On Tue, 2011-10-18 at 10:29 +0200, Ivan Djelic wrote:
> That's interesting... Do you have more details or any data on those eMMC
> power-cut failures ?

Not much. We were testing eMMC and were trying to make sure that if we
sync the data, and then have a power cut, we never lose the data which
was synced. We have a test which worked directly with the block device,
so no file-system involved. And in some cases eMMC had sectors which
were reported to be already written corrupted. The vendor later said
that yes, there is a FW bug, and promised to fix it in the next
revision.

eMMC FW is written by humans as well :-)

> I plan to be working soon (December) on UBIFS robustness issues with unstable
> modern SLCs; besides using nandsim to simulate SLC (and maybe MLC) issues,
> I also have real hardware with a power-cutting framework ready for testing.

I suggest you to improve the UBIFS power cut emulation functions and
make them emulate unstable bits, and then use integck which is already
able to handle emulated power cuts. This will allow you to

1. Test quickly
2. Continue the half-done work
3. Work with nicer code-base than ugly nandsim
4. Make it possible to emulate unstable bits in interesting places like
   TNC, LPT, orphans area, etc.
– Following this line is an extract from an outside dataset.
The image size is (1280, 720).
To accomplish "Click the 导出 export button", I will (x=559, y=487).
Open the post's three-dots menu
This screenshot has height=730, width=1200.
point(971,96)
Otherwise most of the failures will be
   emulated in data area.


Similarly, something like that should be done in UBI level which will
emulate power cuts _only_ when writing UBI-specific stuff (e.g., the
headers).

Something on driver level can also be done later.

I know you are driver guy and it is more natural for you to start from
driver, but I suggest starting from UBIFS and fix 90% of the issues
there, then go down. This way you will also isolate non-UBIFS specific
issues.

Anyway, we should start with _documenting_:
1. What are unstable bits
2. Which work UBIFS/UBI/MTD needs to handle that.
3. What are MLC-specific issues
4. What would have to be done to handle them.

I have ideas about the paired pages in MLC.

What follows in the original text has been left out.